Statt linear spannungsbildender Handlung zeigt uns Kotaro Ikawa eine überzeugende szenische Montage. Gern auch Gesichter, vielseitige Gesichter, arglose Gesichter, zögernde und glückliche Gesichter. Der Mann macht im Bett Yoga-Übungen, sein »Reha-Training« (die Schulter wird durch Akupunktur behandelt), die Frau bastelt Papierflieger. Nicht unbedingt das, was wir uns als eine typische Beschäftigung von Verliebten vorstellen. ›Tokyo/Lovers‹ zeigt sich in dieser Szene jedenfalls erstaunlich entspannt, locker, zwanglos. Nein, der westliche Film würde das anders darstellen. Verliebte gehen auf Party. Oder zum Hafengeburtstag. Pack die Badehose ein. Das wäre ein anderer Film, eben eine andere Kultur.

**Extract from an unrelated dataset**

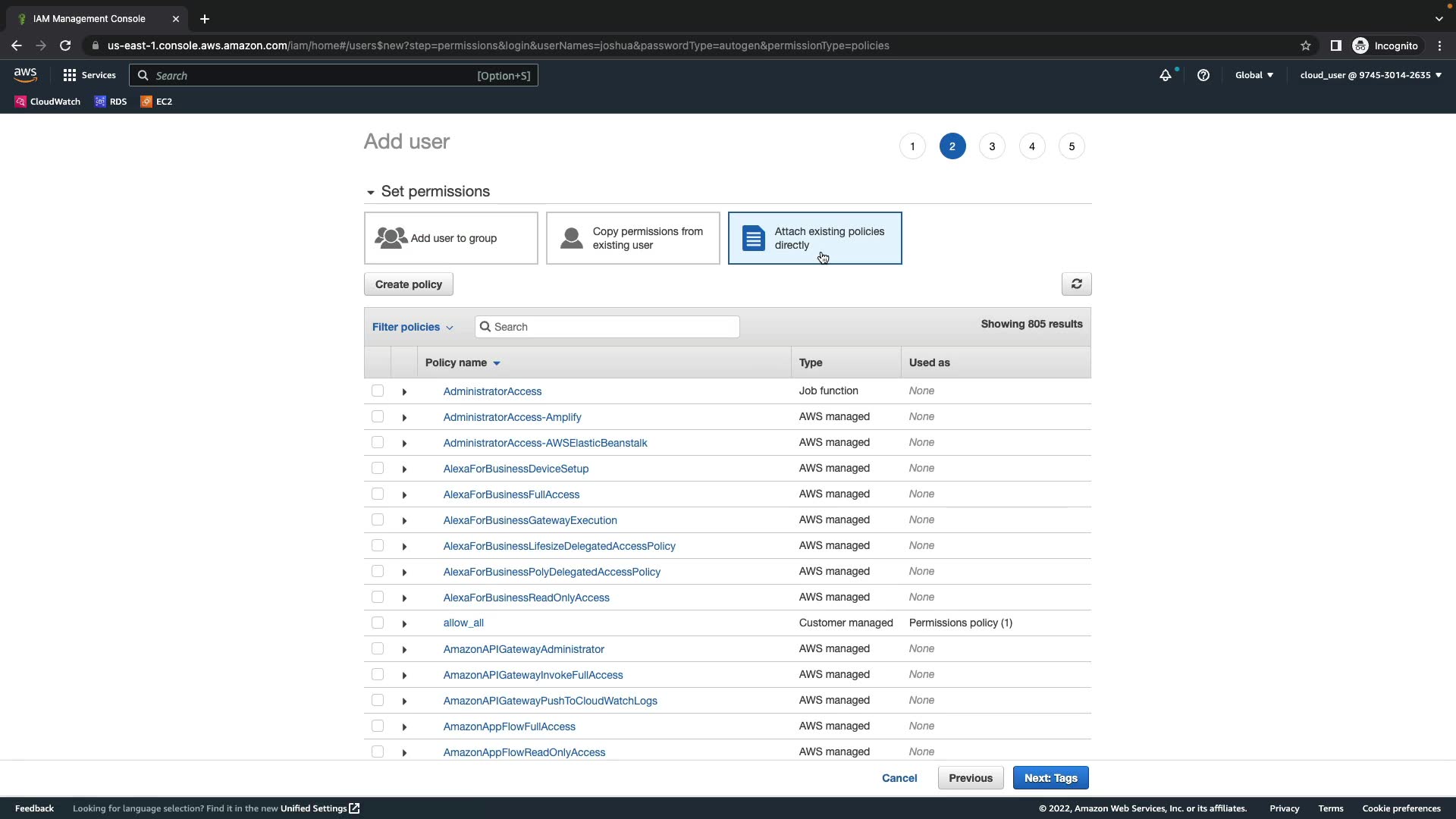Select the allow_all policy checkbox
This screenshot has height=819, width=1456.
pyautogui.click(x=378, y=623)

In stillen Bildfolgen beobachtet die Kamera aus ruhiger Distanz. So als würde kein Film gedreht, keinem Drehbuch gefolgt – die Dreharbeiten liefen über ein halbes Jahr verteilt, mit kleinem Team und ohne vorgefertigte Dialoge –, sondern als handle es sich lediglich um eine Kamera, die beinahe zufällig und absichtslos den Alltag nachzeichnet, wir folgen einem Spaziergang, wortlos, in den lautstarke Übungsszenen einer Band aus einem Kellerraum eingerückt werden.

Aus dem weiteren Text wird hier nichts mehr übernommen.